*WHAT THE TASK ASKS*.
Rewrite the data below with "GUI agent" swapped for "screen agent" wherever it occurs, keeping every other character unchanged.

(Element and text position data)
━━━━━━

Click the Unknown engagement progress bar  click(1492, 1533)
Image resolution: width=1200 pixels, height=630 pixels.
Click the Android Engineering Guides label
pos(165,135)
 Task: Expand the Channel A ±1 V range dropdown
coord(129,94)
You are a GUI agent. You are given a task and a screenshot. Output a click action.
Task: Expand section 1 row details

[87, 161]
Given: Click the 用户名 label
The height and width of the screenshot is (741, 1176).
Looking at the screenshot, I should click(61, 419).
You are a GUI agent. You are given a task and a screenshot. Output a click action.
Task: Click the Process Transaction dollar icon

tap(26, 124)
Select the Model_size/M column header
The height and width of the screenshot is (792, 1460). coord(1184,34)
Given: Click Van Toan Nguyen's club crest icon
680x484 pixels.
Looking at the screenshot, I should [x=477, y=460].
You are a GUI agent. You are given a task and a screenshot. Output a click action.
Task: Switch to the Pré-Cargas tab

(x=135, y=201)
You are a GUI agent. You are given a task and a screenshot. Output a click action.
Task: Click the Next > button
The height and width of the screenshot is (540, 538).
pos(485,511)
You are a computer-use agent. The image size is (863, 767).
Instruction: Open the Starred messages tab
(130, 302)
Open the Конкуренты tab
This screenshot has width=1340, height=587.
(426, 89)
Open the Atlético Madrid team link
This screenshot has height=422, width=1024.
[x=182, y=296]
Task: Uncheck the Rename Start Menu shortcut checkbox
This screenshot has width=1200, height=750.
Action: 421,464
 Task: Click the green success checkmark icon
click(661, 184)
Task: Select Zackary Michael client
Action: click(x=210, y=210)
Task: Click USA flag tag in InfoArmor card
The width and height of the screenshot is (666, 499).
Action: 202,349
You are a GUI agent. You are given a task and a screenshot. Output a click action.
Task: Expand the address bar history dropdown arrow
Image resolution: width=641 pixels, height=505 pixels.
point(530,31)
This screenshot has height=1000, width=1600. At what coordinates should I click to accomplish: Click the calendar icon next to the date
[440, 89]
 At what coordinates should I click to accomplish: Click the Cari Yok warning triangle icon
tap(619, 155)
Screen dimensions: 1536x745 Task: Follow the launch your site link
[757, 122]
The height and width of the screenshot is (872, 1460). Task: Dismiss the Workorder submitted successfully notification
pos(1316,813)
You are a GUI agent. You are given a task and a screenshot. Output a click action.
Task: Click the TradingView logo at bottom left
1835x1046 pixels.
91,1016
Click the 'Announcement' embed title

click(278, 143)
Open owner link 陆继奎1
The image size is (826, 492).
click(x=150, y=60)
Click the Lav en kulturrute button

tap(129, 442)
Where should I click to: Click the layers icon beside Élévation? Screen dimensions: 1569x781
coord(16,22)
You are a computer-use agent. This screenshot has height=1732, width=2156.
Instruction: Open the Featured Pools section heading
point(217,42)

━━━━━━

*RESPONSE TO THE EXERCISE*.
Click the Unknown engagement progress bar  click(1492, 1533)
Image resolution: width=1200 pixels, height=630 pixels.
Click the Android Engineering Guides label
pos(165,135)
 Task: Expand the Channel A ±1 V range dropdown
coord(129,94)
You are a screen agent. You are given a task and a screenshot. Output a click action.
Task: Expand section 1 row details

[87, 161]
Given: Click the 用户名 label
The height and width of the screenshot is (741, 1176).
Looking at the screenshot, I should click(61, 419).
You are a screen agent. You are given a task and a screenshot. Output a click action.
Task: Click the Process Transaction dollar icon

tap(26, 124)
Select the Model_size/M column header
The height and width of the screenshot is (792, 1460). coord(1184,34)
Given: Click Van Toan Nguyen's club crest icon
680x484 pixels.
Looking at the screenshot, I should [x=477, y=460].
You are a screen agent. You are given a task and a screenshot. Output a click action.
Task: Switch to the Pré-Cargas tab

(x=135, y=201)
You are a screen agent. You are given a task and a screenshot. Output a click action.
Task: Click the Next > button
The height and width of the screenshot is (540, 538).
pos(485,511)
You are a computer-use agent. The image size is (863, 767).
Instruction: Open the Starred messages tab
(130, 302)
Open the Конкуренты tab
This screenshot has width=1340, height=587.
(426, 89)
Open the Atlético Madrid team link
This screenshot has height=422, width=1024.
[x=182, y=296]
Task: Uncheck the Rename Start Menu shortcut checkbox
This screenshot has width=1200, height=750.
Action: 421,464
 Task: Click the green success checkmark icon
click(661, 184)
Task: Select Zackary Michael client
Action: click(x=210, y=210)
Task: Click USA flag tag in InfoArmor card
The width and height of the screenshot is (666, 499).
Action: 202,349
You are a screen agent. You are given a task and a screenshot. Output a click action.
Task: Expand the address bar history dropdown arrow
Image resolution: width=641 pixels, height=505 pixels.
point(530,31)
This screenshot has height=1000, width=1600. At what coordinates should I click to accomplish: Click the calendar icon next to the date
[440, 89]
 At what coordinates should I click to accomplish: Click the Cari Yok warning triangle icon
tap(619, 155)
Screen dimensions: 1536x745 Task: Follow the launch your site link
[757, 122]
The height and width of the screenshot is (872, 1460). Task: Dismiss the Workorder submitted successfully notification
pos(1316,813)
You are a screen agent. You are given a task and a screenshot. Output a click action.
Task: Click the TradingView logo at bottom left
1835x1046 pixels.
91,1016
Click the 'Announcement' embed title

click(278, 143)
Open owner link 陆继奎1
The image size is (826, 492).
click(x=150, y=60)
Click the Lav en kulturrute button

tap(129, 442)
Where should I click to: Click the layers icon beside Élévation? Screen dimensions: 1569x781
coord(16,22)
You are a computer-use agent. This screenshot has height=1732, width=2156.
Instruction: Open the Featured Pools section heading
point(217,42)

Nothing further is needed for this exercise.